Plenary talk: AI meets network science
Network Science and AI have traditionally approached complex data, but using different methodologies — the former focusing on structural properties and mathematical models, the latter on generalized function approximation and statistical inference. This paradigm is shifting with the maturation of Graph Representation Learning, in which network components (nodes, edges, or entire graphs) are transformed into a continuous vector space. This approach makes it much easier to extend these components with any attributes (e.g. weighted graphs). Learning representations also poses several problems for dynamic structures, such as temporal graphs, which require regularized alignment. Simultaneously, there are two relatively new but interlinked domains in AI: foundation models and generative models (GenAI). By applying these concepts to graph structures, we obtain Graph Foundation Models (GFMs) that provide scalable, general-purpose intelligence for structured data, enabling broad transfer across graph-centric tasks and domains. Foundation models are pre-trained on a large number of graphs (or subgraphs), so they are capable of capturing general knowledge across domains, which is then exploited for simple downstream tasks or generative tasks. Appropriate learning and inference stages will be enumerated. GFM models can also be integrated with natural language, making it easier to generate or even improve graph structures with natural-language prompts. The lecture will also cover some additional topics related to rational and non-rational learning, cognitive science, and the contribution of network science to the problem of AI model structures.

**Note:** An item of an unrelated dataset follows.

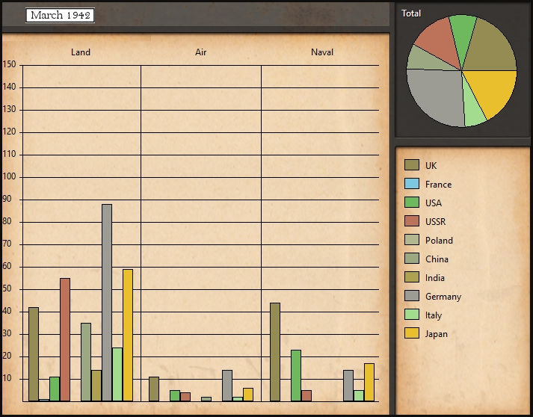The image size is (533, 417).
Task: Select the Land column header
Action: 81,52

Bio: Przemysław (Przemek) Kazienko, Ph.D. is a full professor and leader of three research groups: Impact AI (AI impact on humans, social influence), HumaNLP (human-centred NLP, LLMs), and Emognition (affective computing, fundamental models for physiological signals) at Wroclaw Tech (Wroclaw University of Science and Technology), Poland. He has authored over 300 research papers, including 60+ in journals with impact factor related to social/complex network analysis, complex networks, personalization and subjective tasks in NLP, Large Language Models (LLMs), self-learning LLMs, hallucination, ethics and responsibility in AI, affective computing and emotion recognition, deep machine learning, sentiment analysis, collaborative systems, recommender systems, information retrieval, data security, and many others. He delivered over 40 keynote and invited talks to international audiences and served as co-chair for more than 20 international scientific conferences and workshops. He initiated and led over 50 projects, including large European ones, primarily in collaboration with companies with a total local budget exceeding €10M. He is an IEEE Senior Member, a member of the Polish Committee for Standardization in AI, and the Ethics Committee for the LLM development. He has been on the board of Network Science Society for several years.